From the line containing "食道癌 (615, 538)" through the last line of the data, return those lines exactly as written and nothing more.
┌──
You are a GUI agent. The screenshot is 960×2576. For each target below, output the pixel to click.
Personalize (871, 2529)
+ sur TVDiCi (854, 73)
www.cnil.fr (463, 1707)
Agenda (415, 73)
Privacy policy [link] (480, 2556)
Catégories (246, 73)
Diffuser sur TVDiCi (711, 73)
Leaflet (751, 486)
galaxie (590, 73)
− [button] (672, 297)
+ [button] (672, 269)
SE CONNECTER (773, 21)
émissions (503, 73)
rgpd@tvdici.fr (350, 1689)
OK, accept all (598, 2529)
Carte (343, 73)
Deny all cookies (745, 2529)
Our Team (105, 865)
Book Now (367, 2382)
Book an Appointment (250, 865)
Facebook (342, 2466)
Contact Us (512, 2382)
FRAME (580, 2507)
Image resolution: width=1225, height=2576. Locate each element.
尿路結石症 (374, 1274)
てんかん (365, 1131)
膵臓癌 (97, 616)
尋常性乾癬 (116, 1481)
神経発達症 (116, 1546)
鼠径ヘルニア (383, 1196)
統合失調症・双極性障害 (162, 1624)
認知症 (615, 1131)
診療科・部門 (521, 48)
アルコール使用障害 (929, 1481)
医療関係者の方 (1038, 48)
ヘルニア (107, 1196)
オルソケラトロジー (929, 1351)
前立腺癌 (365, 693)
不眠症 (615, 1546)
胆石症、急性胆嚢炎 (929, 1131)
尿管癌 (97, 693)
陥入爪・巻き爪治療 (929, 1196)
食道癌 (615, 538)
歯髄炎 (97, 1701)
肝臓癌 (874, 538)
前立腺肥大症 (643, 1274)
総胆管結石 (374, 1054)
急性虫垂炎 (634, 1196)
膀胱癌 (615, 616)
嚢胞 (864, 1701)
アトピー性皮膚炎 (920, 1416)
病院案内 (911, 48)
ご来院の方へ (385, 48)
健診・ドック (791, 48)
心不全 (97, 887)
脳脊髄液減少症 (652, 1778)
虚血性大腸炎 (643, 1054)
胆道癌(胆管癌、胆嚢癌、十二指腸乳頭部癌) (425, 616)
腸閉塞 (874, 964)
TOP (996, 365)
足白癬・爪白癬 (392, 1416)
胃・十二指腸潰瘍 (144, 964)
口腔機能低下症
└──
## Your response
食道癌 (615, 538)
歯髄炎 (97, 1701)
肝臓癌 (874, 538)
前立腺肥大症 (643, 1274)
総胆管結石 (374, 1054)
急性虫垂炎 (634, 1196)
膀胱癌 (615, 616)
嚢胞 (864, 1701)
アトピー性皮膚炎 (920, 1416)
病院案内 (911, 48)
ご来院の方へ (385, 48)
健診・ドック (791, 48)
心不全 (97, 887)
脳脊髄液減少症 (652, 1778)
虚血性大腸炎 (643, 1054)
胆道癌(胆管癌、胆嚢癌、十二指腸乳頭部癌) (425, 616)
腸閉塞 (874, 964)
TOP (996, 365)
足白癬・爪白癬 (392, 1416)
胃・十二指腸潰瘍 (144, 964)
口腔機能低下症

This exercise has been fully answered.